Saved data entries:
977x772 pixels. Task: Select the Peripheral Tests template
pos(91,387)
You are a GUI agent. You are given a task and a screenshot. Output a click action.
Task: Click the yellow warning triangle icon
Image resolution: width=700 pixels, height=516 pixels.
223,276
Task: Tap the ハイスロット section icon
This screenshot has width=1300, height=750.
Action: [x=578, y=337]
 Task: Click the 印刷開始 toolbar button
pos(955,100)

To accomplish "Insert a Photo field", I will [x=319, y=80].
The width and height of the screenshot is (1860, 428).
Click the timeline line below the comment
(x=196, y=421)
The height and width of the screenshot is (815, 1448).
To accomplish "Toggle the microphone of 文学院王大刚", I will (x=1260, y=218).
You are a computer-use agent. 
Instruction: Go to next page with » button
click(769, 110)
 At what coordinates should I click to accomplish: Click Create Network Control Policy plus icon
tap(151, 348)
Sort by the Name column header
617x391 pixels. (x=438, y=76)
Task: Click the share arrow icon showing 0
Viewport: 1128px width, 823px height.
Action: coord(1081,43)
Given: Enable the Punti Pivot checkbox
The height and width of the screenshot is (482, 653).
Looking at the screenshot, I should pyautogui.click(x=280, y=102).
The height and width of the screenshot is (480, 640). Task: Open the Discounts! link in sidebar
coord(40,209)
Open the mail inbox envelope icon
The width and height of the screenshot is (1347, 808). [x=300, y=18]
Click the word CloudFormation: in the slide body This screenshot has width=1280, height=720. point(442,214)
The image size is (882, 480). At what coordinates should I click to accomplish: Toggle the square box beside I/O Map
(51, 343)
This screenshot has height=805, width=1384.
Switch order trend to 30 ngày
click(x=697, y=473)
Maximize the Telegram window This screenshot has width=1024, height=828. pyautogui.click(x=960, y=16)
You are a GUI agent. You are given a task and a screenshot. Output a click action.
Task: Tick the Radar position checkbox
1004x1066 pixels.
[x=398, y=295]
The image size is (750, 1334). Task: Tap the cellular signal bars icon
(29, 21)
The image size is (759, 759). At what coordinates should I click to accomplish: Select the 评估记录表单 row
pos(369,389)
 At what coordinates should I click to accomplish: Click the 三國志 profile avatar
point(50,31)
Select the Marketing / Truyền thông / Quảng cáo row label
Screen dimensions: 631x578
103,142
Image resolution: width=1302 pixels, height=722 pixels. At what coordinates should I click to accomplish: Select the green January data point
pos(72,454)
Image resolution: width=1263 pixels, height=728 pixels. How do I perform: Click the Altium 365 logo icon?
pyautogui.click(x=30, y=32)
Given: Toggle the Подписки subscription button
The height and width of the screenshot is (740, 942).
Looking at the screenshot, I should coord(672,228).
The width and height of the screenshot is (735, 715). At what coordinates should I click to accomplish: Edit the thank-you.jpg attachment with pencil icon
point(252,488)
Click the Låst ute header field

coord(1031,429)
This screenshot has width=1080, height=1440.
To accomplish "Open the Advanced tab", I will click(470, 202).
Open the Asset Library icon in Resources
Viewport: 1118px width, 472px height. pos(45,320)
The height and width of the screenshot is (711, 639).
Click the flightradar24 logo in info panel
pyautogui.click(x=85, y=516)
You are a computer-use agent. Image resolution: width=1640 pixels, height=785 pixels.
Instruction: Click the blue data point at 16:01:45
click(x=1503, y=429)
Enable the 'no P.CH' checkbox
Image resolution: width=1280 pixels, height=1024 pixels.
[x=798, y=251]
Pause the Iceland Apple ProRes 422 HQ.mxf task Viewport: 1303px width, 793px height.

Task instructions: The answer should be a single number: how many lines of the entries hold "will".

Exercise solution: 3